Michael Dell and his investor allies modestly boosted their buyout offer Wednesday for the struggling computer giant he founded, and asked the board to change the method for shareholder approval, AFP reports.
The move came amid a hotly contested battle over the bid to take Dell private, a plan opposed by key shareholders as undervaluing the former No. 1 computer maker.
The new offer from Michael Dell and the private equity firm Silver Lake Partners was increased to $13.75 per share, from $13.65 a share, on condition of a change in the shareholder vote process.
The proposal seeks an approval process that would require a majority of shares voted, instead of a majority of all outstanding shares not affiliated with Michael Dell.
A statement from Michael Dell and Silver Lake said an estimated 27 percent of unaffiliated shareholders had not yet voted, suggesting that the plan could fail under the previous procedures.
"The presumption that these shares should be treated as if they had voted against the transaction is patently unfair," the statement said.
The new bid adds some $150 million to the $24.4 billion offer, according to a letter to shareholders.
A shareholder meeting set for Wednesday after a postponement last week was rescheduled for August 2, the company said.
The letter said the new offer was "our best and final proposal" and set a deadline of 2200 GMT Wednesday for the board to endorse the proposal and new voting procedure. The deadline was later extended to August 2.
"We are not willing to discuss any further increase in the merger consideration, nor are we willing to increase the merger consideration to $13.75 per share without the change to the Unaffiliated Stockholder Approval requirement," the letter said.
"We believe that $13.75 per share is a full and fair price... The will of the majority of the unaffiliated shares voting on the transaction should not be thwarted by an unfair standard that counts unaffiliated shares not voting as 'no' votes."
The move came amid stiff opposition to the buyout by some shareholders who argued that Michael Dell's bid undervalued the former No. 1 computer maker.
Opponents have been galvanized by corporate raider Carl Icahn, with some other institutional investors also opposing the effort. The Wall Street Journal last week estimated that holders of at least 30 percent of Dell shares opposed the plan.
Michael Dell and his affiliates hold some 15.6 percent of Dell shares but cannot participate in the shareholder vote. Icahn and an investor group that has backed him, Southeastern Asset Management, together hold some 13 percent.
Icahn and Southeastern harshly criticized the latest move and noted that it increased the value by just 0.73 percent.
"In today's latest installment of the 'Desperate Dell Debacle,' Michael Dell/Silver Lake have asked the company to change the rules of the game in a transparent attempt to force their freeze out transaction across the finish line despite the vote of its stockholders," the statement said.
"To change the rules at the last minute is outrageous... You can't get rid of this one provision that is designed to protect the interests of non-Michael Dell stockholders.
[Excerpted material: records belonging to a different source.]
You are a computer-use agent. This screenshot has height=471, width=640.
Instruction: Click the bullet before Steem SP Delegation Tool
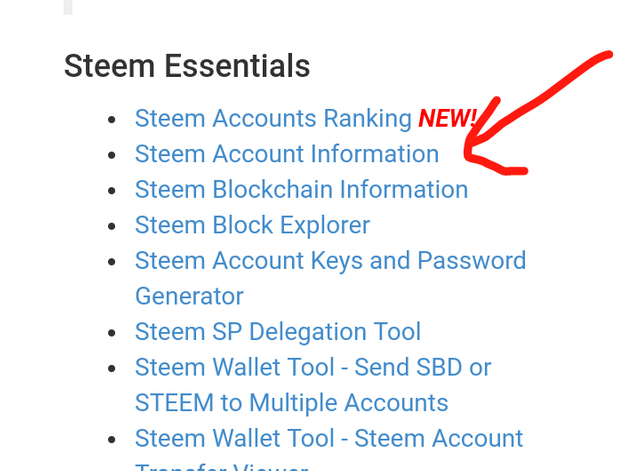tap(112, 333)
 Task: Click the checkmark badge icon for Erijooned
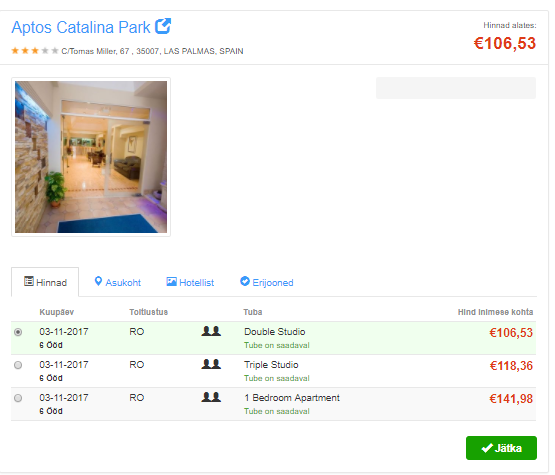(245, 281)

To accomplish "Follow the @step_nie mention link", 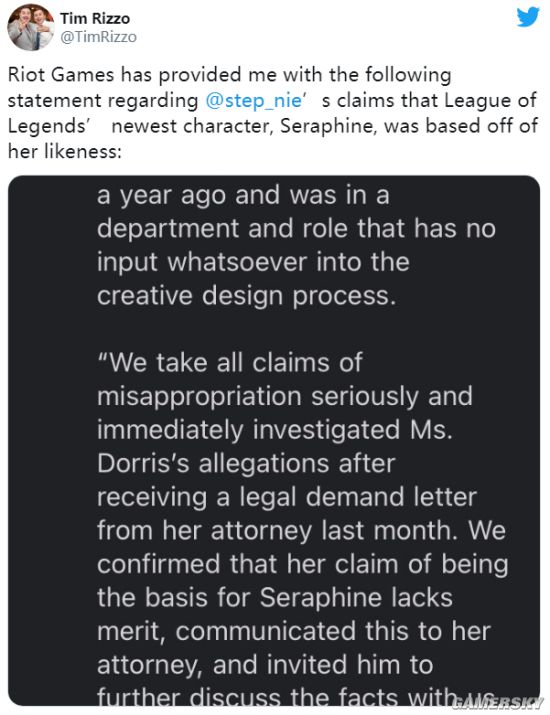I will pyautogui.click(x=254, y=101).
Of course, this is precisely what Michael Dell and Silver Lake are today trying to do."
Icahn has proposed an alternate plan that would pay $14 per share for up to 71 percent of Dell stock, and recently sweetened the deal by adding one warrant for every four Dell shares, entitling the holder to one share of Dell at $20.
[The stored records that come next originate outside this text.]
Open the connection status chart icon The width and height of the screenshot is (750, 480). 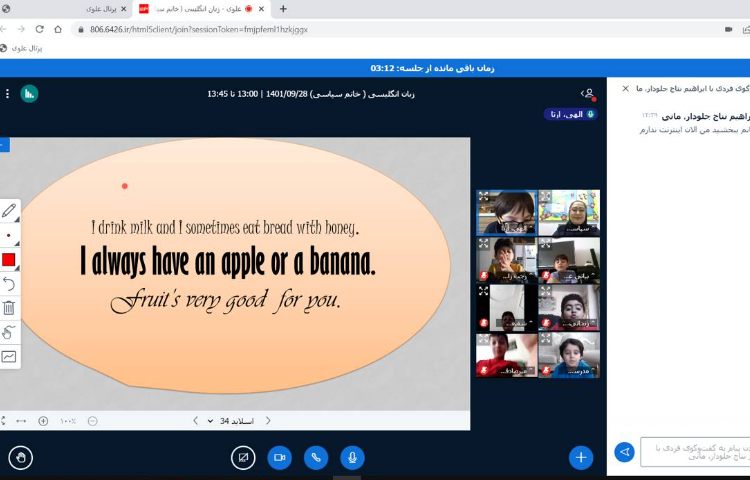[x=29, y=93]
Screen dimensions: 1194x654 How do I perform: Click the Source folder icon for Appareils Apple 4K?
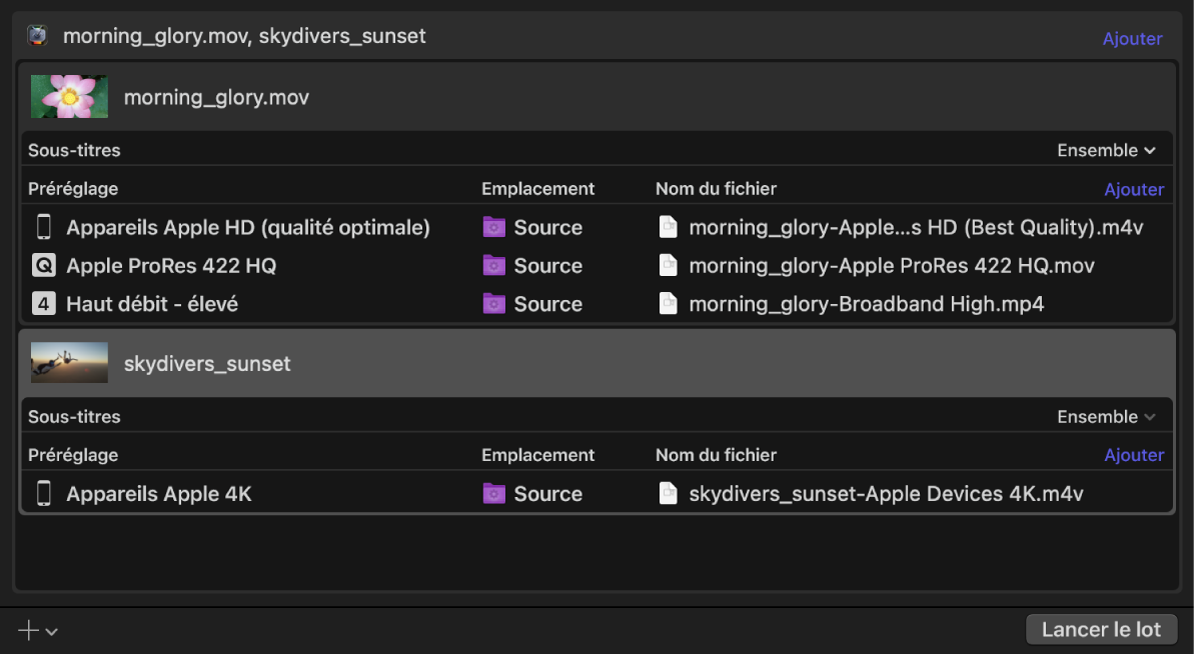(x=494, y=494)
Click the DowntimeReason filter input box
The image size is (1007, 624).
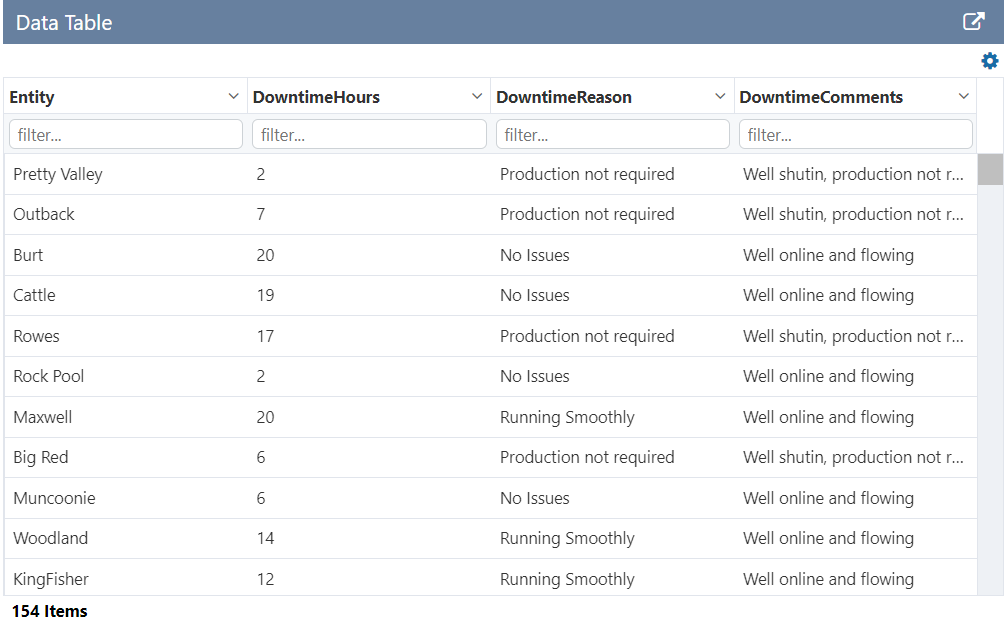612,133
The buyout aims to take Dell private to allow the company to restructure in a rapidly changing tech landscape. While Dell is flush with cash, it has been losing market share and has failed to make an impact in the growing area or mobile computing.
Dell shares got an early boost from the news, but closed nearly flat with a gain of just three cents, at $12.91.
Jon Ogg at 24/7 Wall Street said the small increase in price was unlikely to change any votes.
"An increase of a mere dime and with new conditions attached just is not a good deal," Ogg said.
Dell, once the world's biggest PC seller, has fallen behind rivals Lenovo and Hewlett-Packard and faces pressure because of slumping computer sales. A recent survey showed worldwide sales of personal computers fell for a fifth consecutive quarter in the April-June period.
Dell has failed in smartphones and tablets, but has seen some success in software and business services through its acquisitions.